I'm in love with a former AOA officer, 245+ Step scorer who didn't finish her intern IM year. She is going back to school now, to pick up a trade, as she is not eligible for a medical license (and truly, given the reasons she didn't finish, that is what is best for everyone.)

Sounds like OP isn't in quite the same boat. With at least 1 PGY down, OP is able to get a full license. So, working as a rural GP or wage slaving it at a medexpress are always options.

If you can get back into any training program... any training program at all, any specialty, and finish it successfully, you should count yourself incredibly fortunate.

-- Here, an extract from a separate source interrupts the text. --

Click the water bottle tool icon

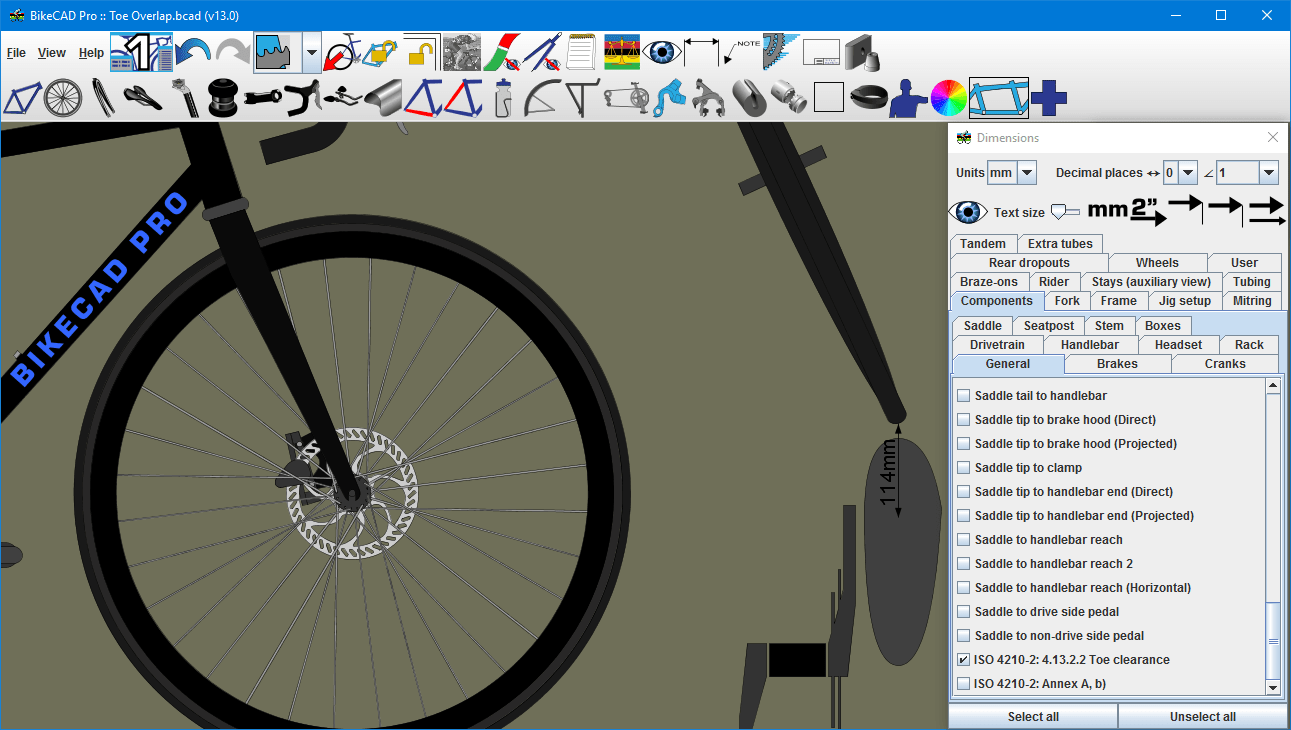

Medicine is not forgiving of those who step (or are pushed) off the narrow path.

You will never find a program that doesn't want to talk to your old PD. If you want to have any hope of getting a seat anywhere, you need to arrange that sit down ASAP. Politely inquire about your deficiencies, and ask for advice regarding next steps. Mention that the programs you were interested in weren't interested in you after talking with the PD, and ask if they are aware of anything that they might have felt necessary to disclose that could be hurting you. Ask, most humbly, how you might be able to correct any such problems.

You don't realize it, but you are in a position of grasping at straws. If you should happen to catch one, you should cling to it, love it, cherish any opportunity that you may be so fortunate as to be entrusted with. You aren't remotely without hope, but you do need a lot of humility to get anywhere you'd want to go.